The COVID-19 pandemic has fundamentally disrupted all areas of society including how students obtain their education. In California, as in much of the world, schools at all levels closed their campuses this spring to adhere to social distancing guidelines. Fortunately, we live in a digital age and fast-adapting institutions were able to transition to a virtual learning environment that allows students to continue their education journey online.

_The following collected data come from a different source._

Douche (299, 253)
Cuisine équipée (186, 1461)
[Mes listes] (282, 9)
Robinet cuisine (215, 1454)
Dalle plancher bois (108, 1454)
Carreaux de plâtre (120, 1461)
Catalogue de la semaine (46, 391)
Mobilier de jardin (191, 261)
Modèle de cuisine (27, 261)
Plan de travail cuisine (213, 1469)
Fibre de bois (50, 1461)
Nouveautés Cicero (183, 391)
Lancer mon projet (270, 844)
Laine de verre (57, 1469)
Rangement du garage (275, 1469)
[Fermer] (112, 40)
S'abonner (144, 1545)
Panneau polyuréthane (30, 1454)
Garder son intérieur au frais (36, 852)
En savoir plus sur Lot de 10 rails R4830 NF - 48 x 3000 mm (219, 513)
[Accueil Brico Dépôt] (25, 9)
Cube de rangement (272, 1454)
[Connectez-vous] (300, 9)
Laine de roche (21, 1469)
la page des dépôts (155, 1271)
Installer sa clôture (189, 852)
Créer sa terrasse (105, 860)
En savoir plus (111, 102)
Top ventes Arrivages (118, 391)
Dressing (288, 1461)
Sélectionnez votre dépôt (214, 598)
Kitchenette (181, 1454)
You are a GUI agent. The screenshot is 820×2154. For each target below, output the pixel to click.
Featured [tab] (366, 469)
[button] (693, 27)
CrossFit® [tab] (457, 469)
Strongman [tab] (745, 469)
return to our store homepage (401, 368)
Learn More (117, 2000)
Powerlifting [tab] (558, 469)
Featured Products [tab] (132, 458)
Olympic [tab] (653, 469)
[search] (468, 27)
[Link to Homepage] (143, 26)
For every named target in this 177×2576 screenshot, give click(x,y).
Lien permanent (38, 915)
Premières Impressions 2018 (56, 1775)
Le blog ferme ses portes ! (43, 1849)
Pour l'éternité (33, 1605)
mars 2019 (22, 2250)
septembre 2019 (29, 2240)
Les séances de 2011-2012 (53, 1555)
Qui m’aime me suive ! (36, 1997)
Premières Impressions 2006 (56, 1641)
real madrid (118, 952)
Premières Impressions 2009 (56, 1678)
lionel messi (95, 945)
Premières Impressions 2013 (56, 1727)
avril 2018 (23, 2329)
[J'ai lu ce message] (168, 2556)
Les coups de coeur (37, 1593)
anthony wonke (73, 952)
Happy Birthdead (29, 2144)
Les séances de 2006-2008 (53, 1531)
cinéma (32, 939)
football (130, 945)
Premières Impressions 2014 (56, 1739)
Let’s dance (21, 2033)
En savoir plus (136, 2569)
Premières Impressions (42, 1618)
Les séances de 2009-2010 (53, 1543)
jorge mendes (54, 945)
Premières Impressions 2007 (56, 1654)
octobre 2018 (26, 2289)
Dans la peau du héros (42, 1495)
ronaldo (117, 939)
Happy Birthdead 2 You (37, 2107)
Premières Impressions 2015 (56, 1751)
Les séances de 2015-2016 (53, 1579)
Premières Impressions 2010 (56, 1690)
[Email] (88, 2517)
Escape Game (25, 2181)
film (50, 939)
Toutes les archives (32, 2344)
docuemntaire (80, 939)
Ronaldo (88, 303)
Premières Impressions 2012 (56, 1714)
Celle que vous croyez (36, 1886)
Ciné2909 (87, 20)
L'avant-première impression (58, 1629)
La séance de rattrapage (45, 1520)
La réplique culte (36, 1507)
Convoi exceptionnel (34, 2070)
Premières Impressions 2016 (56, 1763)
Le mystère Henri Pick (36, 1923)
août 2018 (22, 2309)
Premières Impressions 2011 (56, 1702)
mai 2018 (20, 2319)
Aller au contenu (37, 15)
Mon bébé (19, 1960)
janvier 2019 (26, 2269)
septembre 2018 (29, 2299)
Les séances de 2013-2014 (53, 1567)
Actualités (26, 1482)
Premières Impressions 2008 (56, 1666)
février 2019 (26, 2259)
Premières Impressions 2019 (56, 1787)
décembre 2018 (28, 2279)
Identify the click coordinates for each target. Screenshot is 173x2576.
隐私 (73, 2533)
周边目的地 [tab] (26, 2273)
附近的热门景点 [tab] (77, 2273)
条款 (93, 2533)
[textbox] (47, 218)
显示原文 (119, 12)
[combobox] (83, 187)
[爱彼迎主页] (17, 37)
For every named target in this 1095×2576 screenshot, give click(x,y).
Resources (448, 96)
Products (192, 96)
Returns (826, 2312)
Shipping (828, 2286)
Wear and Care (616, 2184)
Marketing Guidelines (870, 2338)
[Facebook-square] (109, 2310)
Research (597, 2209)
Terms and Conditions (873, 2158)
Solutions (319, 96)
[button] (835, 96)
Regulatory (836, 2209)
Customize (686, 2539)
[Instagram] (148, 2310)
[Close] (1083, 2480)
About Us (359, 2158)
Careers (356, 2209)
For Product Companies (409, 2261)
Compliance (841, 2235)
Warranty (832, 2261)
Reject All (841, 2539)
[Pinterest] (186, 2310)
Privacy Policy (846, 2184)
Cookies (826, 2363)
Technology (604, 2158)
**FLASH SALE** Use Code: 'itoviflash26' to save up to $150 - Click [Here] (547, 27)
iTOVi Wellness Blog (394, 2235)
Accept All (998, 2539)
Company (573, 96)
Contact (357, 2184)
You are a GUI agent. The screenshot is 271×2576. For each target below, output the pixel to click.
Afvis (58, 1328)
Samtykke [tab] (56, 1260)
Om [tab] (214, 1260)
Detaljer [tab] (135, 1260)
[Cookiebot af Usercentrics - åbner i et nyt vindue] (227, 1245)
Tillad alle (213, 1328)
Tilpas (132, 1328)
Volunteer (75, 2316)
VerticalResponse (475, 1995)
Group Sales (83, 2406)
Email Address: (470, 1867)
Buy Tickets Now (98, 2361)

However, this assumes that these students have home access to fast, broadband internet connection, but data shows that this is not always the case.
The current health and economic crisis has laid bare the social, racial and economic inequities faced by African American and Latinx students. The digital divide is an example of these inequities as it draws clear lines around race and class. A 2017 study by the Public Policy Institute of California found that 74% of California homes had broadband subscriptions, but only between 54% and 67% of low-income, less educated, rural, African American, and Latinx households had such access. Further, 25% of low-income households without broadband cited affordability as a key barrier.
Earlier this spring, Michelson 20MM conducted an in-depth market mapping of the digital equity landscape. We met with over 30 advocacy groups, foundations, lawmakers, internet service providers, and digital equity practitioners from CA and across the nation. Our landscape analysis of the digital divide in CA and nationally found that high-quality, high-speed internet is increasingly considered a civil/human right by digital equity experts, many of whom have been advocating for both federal and state-level legislative changes to advance policies that recognize internet connectivity and digital literacy as necessities for success in a 21st century educational environments, workforces and societies. Our team’s research also verified the learnings of digital equity practitioners around how holistic solutions to the digital divide can truly be sustainable and successful––they must address the three “legs” of the digital equity stool: 1) (internet) access, 2) up-to-date technology (devices/hardware and software), and 3) digital literacy resources/tech support.
Ever committed to educational justice, Michelson 20MM is positioned to become a leading philanthropic convener and coordinating body for digital equity in California. After being recently deputized by the Office of Governor Gavin Newsom to support the public sector’s near- and long-term goals of meeting the needs of California families newly forced to transition to full-time distance learning, our leadership and staff has begun researching best paths forward for our Foundation’s role in a multi-pronged, statewide strategy for digital equity.
In response to the COVID-19 pandemic, Michelson 20MM teamed up with the Foundation for L.A. Community Colleges and other funders to assist LACCD students who were forced to transition to remote learning mid-term. The partnership is providing 20,000 students with access to Chromebooks, internet hot spots, low-cost home internet connections, and digital literacy workshops.
We also partnered with Education Trust–West (ETW), awarding them a Michelson Spark Grant to publish the Centering Higher Ed Students Experiences Survey, intended for college and university students across California. The survey collected student responses logging what COVID-19 related resources and support they have received from their campuses. Students also shared their perceptions of the effectiveness of institutional strategies. ETW will leverage the results to digitally map the California higher education system’s responses, any persistent gaps in digital access, and the failures and successes of distance learning. Equipped with this useful information, school administrators and legislators will be able to develop solutions that ensure all California college students are set up to succeed in their higher education journeys.
“The new focus on online learning is pushing us all to address the digital and equity gap that has long been a barrier to a better life for low-income and underrepresented students,” says Gary K. Michelson, M.D., Founder of Michelson 20MM. “Education Trust-West is doing remarkable work in making sure students are counted and their voices heard so that leaders in positions of power can construct a learning environment where all students are able to reach their full potential.”
Michelson 20MM champions greater equity and access in higher education by supporting organizations that help students get into college, stay enrolled until graduation, and enroll if they’ve withdrawn. The pandemic and resulting financial crisis are presenting novel challenges to college students, but Education Trust-West is making strides in closing the digital gap and marshaling the resources students need during these extraordinary times. This is the second Spark Grant awarded to ETW, a previous award supported the development of the California Digital Financial Aid Awareness Toolkit aimed at increasing rates of completed financial aid applications, specifically for low-income students and students of color. We are thrilled to continue furthering the organization’s tremendous efforts in driving college success.